Join writer Anaїs Duplan for a multi-session, seminar-style series in our galleries to explore the concepts of privilege and power in contemporary art through reading short texts, writing in response to exhibitions, and discussion.

This series focuses on exhibitions by Black, Indigenous, and people of color (BIPOC) identifying artists at MASS MoCA, who explore the concepts of privilege and power in some form. Duplan poses the question: “Power is a big part of political and artistic discourse, but can feel very abstract; what does it mean?” Each session will help to understand and assess how power manifests in each exhibition.

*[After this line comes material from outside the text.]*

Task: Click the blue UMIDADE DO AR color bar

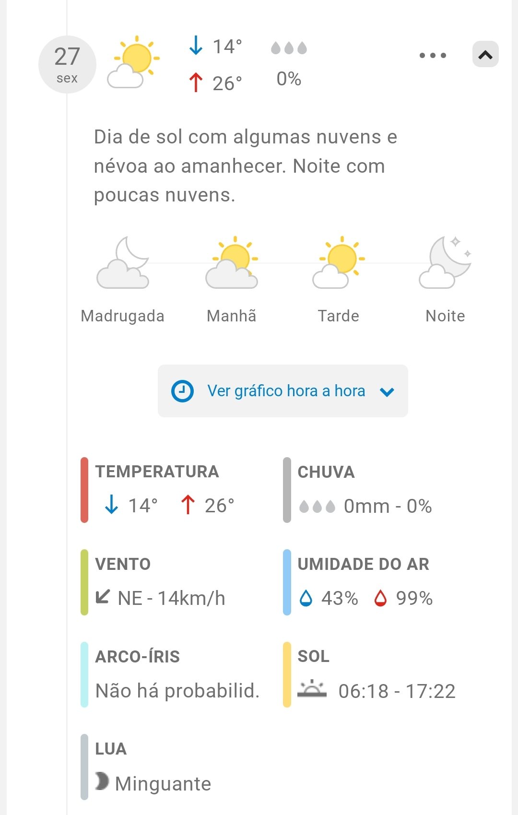Action: click(x=287, y=582)
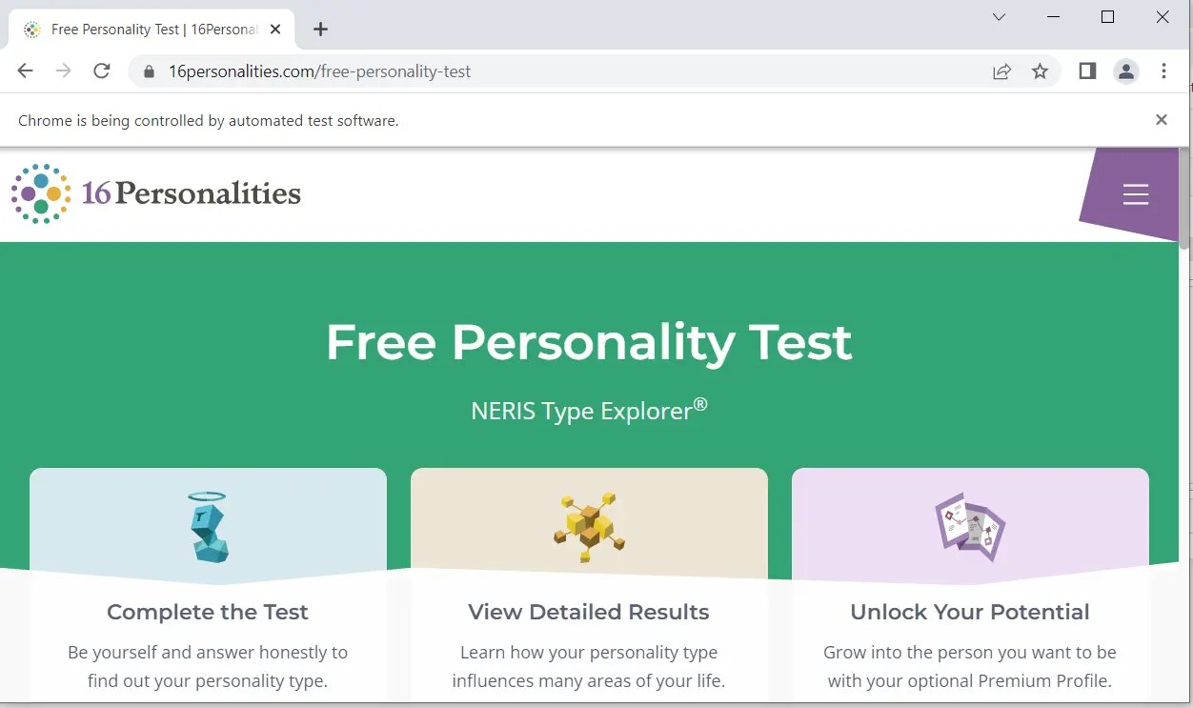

Participants can register for a single event or the entire series. Registration includes admission to the event and exhibition galleries, and copies of two books.

Book titles to explore for this series include:
Emergent Strategy, adrienne maree brown
Homo Sacer, Giorgio Agamben

Multi-session on Saturdays:
October 25, 2025: Jimena Sarno: Rhapsody
January 31, 2026: Vincent Valdez: Just a Dream…
April 4, 2026: Jeffrey Gibson: POWER FULL BECAUSE WE’RE DIFFERENT
July 11, 2026: Zora J Murff: RACE/HUSTLE

About the Artist:
Anaïs Duplan is a trans* poet, curator, and artist. He is the author of the book I NEED MUSIC (Action Books, 2021), a book of essays; Blackspace: On the Poetics of an Afrofuture (Black Ocean, 2020), a full-length poetry collection; Take This Stallion (Brooklyn Arts Press, 2016); and a chapbook, Mount Carmel and the Blood of Parnassus (Monster House Press, 2017). He is a professor of postcolonial literature at Bennington College, and has taught poetry at The New School, Columbia University, and Sarah Lawrence College, among others.

As an independent curator, he has facilitated curatorial projects in Chicago, Boston, Santa Fe, and Reykjavík. He was a 2017-2019 joint Public Programs fellow at the Museum of Modern Art and the Studio Museum in Harlem, and in 2021 received a Marian Goodman fellowship from Independent Curators International for his research on Black experimental documentary.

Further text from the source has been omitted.